ゆっくりとしたコントロール動作が重要です。
レッグレイズで腰が浮く

▶️ なぜ痛めるのか?
仰向けで足を上下するレッグレイズは、腹筋を鍛える良い種目ですが、腰が床から浮くと腰椎が反りすぎてしまい、椎間関節や靭帯にストレスがかかります。
▶️ 科学的根拠
腰椎の過伸展時には、椎間板圧が増加し、腰部の後方構造(棘間靭帯、黄色靭帯など)へのストレスが大きくなることが報告されています(Callaghan & McGill, 2001)。
▶️ 対処法
常に腰を床に押し付けるように腹圧を高め、可動域を無理に広げないこと。
骨盤後傾を維持しながら行うのがポイントです。
プランクでお尻が下がっている

▶️ なぜ痛めるのか?
プランクは体幹トレーニングの基本種目ですが、腰が落ちてしまうと反り腰状態になり、腹筋が働かず腰椎が過伸展します。
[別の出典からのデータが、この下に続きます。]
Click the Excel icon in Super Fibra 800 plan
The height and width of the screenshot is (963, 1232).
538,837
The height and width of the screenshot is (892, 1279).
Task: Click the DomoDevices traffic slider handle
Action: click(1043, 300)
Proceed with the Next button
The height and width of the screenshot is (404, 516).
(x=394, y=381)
この状態では、静的な姿勢でも腰部に負担がかかります。
▶️ 科学的根拠
研究では、不良姿勢のプランクでは腹横筋や多裂筋の活動が低下し、腰椎支持が弱くなることが明らかになっています(Ekstrom et al., 2007)。
▶️ 対処法
お尻を少し締めて骨盤をやや後傾させるようにし、肩・腰・かかとが一直線になる意識を持つ。鏡や動画で自分のフォームをチェックしましょう。
腰を壊さずに筋トレを続けるために
筋トレは正しく行えば、腰痛の予防にもつながる素晴らしい運動です。
しかし、フォームや身体の使い方を間違えると、逆に体を壊すリスクがあることも事実です。
腰は体幹の中心であり、負荷が集中しやすい部位。
だからこそ、“正しい知識”と“正しいフォーム”が必要不可欠です。
筆者は、医療現場で腰痛に悩む多くの患者と向き合ってきました。
さらにトレーナーとして、腰痛を抱える方々が安全に体を鍛えられる方法を指導しています。
「鍛えるつもりが、壊していた」ではもったいない。
これからも、安全で持続可能な筋トレライフをサポートするため、正しい情報を発信していきます。
参考文献
- McGill, S. M. (2007). Low Back Disorders: Evidence-Based Prevention and Rehabilitation.
- Axler, C. T., & McGill, S. M. (1997). Low back loads over a variety of abdominal exercises.
- Callaghan, J. P., & McGill, S. M. (2001). Intervertebral disc herniation: evidence for a cumulative loading mechanism.
- Ekstrom, R. A., Donatelli, R. A., & Carp, K. C. (2007). Electromyographic analysis of core trunk, hip, and thigh muscles during 9 rehabilitation exercises.